Running TSP on AWS
This page details the process of running TSP example from graphenv
library on Ray clusters deployed on AWS cloud. The deployment relies on a working configuration in the example-tsp.yml
file provided by this library and follows the steps decribed at Ray Tutorial for Cloud Installations.
Getting Started
Install Ray on your workstation; follow the steps described at Ray Installation Manual. This workstation will be the environment from which you will interact with the Ray clusters throughout the rest of the process described on this page.
For installation using
pip
, you might want to try:pip install -U ray
Clone
graphenv
library’s code and navigate to the directory with the Ray cluster configuration file:git clone https://github.com/NREL/graph-env.git cd graph-env/devtools/aws/
Deploy Ray cluster
Ray will handle the deployment according to the settings chosen inside example-tsp.yml
. The version distributed with the library’s code launches 2 instances on AWS: 1 head node and 1 worker node; both are of the type: g3.4xlarge, which includes 1 GPU per instance.
Following the commands listed above, run:
ray up example-tsp.yml --no-config-cache
This command may ask you to confirm that you desire to launch a cluster; type y
and press Return to proceed.
This command will trigger provisioning instances in AWS, launching Docker containers with Ray inside those instances, and performing a number of customizations described in the configuration file. The entire process may take up to 15 minutes.

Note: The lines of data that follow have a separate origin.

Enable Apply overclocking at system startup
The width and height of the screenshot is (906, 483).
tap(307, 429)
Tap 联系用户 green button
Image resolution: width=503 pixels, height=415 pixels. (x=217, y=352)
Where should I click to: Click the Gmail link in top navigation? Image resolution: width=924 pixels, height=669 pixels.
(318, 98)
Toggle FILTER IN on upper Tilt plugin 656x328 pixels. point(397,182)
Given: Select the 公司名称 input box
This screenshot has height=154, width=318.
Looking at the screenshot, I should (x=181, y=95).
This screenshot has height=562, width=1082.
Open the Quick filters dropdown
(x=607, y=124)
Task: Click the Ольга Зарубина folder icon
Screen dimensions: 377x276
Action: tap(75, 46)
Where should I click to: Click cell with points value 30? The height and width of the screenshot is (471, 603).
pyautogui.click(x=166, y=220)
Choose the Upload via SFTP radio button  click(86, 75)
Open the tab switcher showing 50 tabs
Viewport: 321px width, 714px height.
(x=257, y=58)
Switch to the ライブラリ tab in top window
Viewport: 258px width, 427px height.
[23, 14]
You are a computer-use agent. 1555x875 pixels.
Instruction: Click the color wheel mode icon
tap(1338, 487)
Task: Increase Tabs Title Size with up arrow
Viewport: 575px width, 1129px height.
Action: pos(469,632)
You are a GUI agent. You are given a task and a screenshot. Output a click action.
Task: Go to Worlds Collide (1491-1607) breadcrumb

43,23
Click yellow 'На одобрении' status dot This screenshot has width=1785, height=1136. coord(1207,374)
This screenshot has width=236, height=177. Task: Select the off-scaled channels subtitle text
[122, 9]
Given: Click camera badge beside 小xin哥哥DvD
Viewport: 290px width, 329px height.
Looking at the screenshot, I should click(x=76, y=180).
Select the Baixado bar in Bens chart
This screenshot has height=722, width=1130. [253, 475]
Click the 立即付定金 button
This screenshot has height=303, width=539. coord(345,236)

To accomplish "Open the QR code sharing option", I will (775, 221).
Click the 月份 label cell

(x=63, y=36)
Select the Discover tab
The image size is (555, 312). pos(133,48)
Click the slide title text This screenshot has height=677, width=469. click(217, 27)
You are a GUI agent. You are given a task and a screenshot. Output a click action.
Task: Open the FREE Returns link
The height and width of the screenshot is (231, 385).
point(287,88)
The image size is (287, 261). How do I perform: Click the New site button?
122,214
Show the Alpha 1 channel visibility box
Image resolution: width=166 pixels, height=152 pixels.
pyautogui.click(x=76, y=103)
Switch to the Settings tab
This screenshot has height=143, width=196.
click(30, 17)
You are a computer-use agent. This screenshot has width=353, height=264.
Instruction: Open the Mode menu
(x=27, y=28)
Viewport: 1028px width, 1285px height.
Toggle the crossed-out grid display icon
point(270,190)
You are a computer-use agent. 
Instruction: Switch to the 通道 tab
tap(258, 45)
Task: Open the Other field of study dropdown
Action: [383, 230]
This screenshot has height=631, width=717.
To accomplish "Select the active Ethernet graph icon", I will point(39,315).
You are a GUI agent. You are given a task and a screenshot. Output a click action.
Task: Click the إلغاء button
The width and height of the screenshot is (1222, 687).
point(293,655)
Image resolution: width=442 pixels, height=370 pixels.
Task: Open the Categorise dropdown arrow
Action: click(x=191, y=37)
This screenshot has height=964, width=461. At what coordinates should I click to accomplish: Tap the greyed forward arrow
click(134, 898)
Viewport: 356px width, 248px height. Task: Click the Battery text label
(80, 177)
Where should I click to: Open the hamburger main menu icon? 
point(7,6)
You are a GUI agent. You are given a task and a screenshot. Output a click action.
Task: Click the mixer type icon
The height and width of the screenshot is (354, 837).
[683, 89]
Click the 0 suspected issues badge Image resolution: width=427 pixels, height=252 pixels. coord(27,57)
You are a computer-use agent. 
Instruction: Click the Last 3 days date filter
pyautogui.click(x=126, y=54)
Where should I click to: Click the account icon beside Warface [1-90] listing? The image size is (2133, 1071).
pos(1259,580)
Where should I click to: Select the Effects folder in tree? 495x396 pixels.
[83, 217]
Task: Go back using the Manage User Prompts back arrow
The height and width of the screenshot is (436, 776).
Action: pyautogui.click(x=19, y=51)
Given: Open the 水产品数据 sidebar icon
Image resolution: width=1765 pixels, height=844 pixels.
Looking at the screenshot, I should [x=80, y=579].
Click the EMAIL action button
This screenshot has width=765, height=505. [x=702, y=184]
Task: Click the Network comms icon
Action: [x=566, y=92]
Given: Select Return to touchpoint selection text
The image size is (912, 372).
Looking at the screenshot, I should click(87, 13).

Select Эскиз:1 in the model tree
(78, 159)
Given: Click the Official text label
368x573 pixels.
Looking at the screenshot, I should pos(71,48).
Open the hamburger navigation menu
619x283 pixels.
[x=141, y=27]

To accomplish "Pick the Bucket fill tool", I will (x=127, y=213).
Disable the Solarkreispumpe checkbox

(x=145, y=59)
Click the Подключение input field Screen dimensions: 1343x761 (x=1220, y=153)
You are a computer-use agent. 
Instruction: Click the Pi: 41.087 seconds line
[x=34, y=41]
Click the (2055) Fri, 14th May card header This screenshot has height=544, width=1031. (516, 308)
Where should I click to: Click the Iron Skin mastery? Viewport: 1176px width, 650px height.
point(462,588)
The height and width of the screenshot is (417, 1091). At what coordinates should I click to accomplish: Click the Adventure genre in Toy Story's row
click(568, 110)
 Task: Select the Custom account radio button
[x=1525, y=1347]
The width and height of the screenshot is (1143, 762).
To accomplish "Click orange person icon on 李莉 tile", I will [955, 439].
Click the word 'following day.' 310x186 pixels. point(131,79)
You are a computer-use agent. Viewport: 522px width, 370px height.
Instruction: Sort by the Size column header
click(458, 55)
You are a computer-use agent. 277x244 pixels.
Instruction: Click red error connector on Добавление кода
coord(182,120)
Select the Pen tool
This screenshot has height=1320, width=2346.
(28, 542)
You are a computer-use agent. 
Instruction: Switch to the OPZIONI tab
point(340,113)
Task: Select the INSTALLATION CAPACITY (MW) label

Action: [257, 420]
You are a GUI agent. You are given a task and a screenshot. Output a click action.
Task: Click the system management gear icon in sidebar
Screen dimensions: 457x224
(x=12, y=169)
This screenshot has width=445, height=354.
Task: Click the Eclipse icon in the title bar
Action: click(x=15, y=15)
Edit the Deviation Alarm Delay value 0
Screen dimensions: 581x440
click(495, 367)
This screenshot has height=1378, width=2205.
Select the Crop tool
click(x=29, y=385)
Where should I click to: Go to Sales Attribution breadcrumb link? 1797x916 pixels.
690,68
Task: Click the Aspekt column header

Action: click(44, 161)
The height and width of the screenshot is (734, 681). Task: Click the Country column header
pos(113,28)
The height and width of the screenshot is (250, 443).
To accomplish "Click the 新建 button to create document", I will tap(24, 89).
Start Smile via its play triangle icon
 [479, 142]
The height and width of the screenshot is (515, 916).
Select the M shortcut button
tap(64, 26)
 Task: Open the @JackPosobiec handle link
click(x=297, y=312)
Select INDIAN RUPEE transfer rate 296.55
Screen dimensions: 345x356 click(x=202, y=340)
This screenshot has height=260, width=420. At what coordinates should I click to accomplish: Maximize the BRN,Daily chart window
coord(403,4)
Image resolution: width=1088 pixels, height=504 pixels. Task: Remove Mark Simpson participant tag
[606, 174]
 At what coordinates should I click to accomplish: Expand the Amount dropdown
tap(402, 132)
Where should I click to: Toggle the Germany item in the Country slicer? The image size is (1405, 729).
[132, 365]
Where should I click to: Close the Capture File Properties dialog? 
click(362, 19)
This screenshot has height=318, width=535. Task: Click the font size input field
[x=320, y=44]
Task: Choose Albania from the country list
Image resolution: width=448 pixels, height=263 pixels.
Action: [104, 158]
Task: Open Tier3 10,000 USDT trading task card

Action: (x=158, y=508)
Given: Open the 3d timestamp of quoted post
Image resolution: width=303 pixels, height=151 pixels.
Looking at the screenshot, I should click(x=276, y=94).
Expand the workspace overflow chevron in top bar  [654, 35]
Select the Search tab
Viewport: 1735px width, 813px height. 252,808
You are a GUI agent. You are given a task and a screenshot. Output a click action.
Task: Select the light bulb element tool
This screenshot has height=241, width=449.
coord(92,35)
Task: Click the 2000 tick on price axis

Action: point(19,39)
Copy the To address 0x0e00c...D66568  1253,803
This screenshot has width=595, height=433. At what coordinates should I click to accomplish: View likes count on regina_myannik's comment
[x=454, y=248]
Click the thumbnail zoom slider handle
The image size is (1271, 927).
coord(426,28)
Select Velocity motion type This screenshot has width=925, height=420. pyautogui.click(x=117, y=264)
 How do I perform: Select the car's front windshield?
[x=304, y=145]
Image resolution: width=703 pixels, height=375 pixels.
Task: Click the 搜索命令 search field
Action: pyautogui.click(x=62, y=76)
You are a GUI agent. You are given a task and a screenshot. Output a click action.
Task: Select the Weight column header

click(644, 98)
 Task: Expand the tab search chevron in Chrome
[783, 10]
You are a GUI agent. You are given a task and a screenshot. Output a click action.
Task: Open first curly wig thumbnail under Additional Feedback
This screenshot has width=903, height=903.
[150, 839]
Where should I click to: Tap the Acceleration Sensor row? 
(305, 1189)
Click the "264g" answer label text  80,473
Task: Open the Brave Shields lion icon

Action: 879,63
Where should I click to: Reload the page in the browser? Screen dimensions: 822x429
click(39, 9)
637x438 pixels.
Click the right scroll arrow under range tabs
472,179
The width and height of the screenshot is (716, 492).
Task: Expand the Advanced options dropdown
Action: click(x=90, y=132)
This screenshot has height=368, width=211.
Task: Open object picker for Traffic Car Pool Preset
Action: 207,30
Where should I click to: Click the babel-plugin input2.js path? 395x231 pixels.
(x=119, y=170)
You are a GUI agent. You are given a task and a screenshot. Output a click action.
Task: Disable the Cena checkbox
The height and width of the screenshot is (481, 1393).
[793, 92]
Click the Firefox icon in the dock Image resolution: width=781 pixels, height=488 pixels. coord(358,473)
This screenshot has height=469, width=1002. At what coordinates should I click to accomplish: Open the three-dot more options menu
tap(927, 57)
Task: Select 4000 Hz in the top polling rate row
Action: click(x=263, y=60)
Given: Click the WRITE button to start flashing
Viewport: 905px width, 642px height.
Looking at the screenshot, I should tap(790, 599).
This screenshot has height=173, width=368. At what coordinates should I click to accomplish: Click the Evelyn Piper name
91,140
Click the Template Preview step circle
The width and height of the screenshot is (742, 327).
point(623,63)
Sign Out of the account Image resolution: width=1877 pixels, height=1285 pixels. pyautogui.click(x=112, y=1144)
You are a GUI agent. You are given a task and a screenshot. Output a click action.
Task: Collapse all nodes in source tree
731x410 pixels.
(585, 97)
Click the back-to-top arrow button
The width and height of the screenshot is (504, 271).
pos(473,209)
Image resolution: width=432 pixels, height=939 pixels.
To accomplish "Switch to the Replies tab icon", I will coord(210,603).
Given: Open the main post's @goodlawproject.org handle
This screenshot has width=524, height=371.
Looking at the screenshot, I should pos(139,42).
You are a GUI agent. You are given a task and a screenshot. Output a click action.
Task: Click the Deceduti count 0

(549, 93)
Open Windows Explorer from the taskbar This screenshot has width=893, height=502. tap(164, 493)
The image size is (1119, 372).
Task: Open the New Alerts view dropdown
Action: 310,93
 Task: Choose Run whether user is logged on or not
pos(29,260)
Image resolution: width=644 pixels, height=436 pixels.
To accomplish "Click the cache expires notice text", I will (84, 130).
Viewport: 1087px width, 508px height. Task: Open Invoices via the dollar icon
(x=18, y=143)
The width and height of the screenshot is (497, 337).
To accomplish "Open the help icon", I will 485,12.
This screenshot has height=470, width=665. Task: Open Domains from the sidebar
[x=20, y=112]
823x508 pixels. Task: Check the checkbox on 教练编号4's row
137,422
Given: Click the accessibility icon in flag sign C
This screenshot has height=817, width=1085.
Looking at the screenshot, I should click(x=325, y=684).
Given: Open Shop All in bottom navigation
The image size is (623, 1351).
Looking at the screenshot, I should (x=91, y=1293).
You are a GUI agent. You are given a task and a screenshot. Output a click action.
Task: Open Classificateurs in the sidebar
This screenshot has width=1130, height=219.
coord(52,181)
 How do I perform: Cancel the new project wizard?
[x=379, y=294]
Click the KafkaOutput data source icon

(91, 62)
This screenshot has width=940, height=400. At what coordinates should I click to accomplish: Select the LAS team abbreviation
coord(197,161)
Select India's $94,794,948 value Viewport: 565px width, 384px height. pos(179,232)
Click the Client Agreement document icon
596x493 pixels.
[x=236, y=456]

When the deployment is complete, you should see the output that ends with the block titled: “Useful commands”.
Connecting to head node
You do not need to copy & paste IP addresses from the output of the previous command. Instead, you can run the following command:
ray attach example-tsp.yml --no-config-cache
It will query the cloud, get the details of the currently running cluster, and give you shell on the head node (notice the prompt in your terminal changing to something like: (base) ray@ip-123...456
)
There, you can run:
ray status
and the output should include:
Healthy:
1 ray.worker.default
1 ray.head.default
Running TSP example:
On the head node (see previous step), run:
python graph-env/experiments/tsp/run_tsp_aws.py --N=40 --use-gnn --run=PPO --lr=0.001 --entropy-coeff=0.01 --seed=0 --num-workers=31 --num-gpus=1 --stop-iters=1000000 --stop-timesteps=100000000 --log-level=DEBUG
For more detailed examples of running TSP and available command-line options, refer to ToDo: Add Link
Monitor the load through Ray dashboard
In a separate terminal, navigate to the same directory where you ran ray up...
and ray attach...
above and run:
ray dashboard example-tsp.yml --no-config-cache
Keep this process running (and terminal open), and navigate in your browser to: localhost:8265
. You should see a dashboard similar to this:
The dashboard should show current CPU loads, memory usage, GPU usage, etc.
Destroy Ray cluster (free up cloud resources)
To terminate cloud instances, run:
ray down example-tsp.yml
This is an important step. Without it, AWS will continue charging for the allocated resources.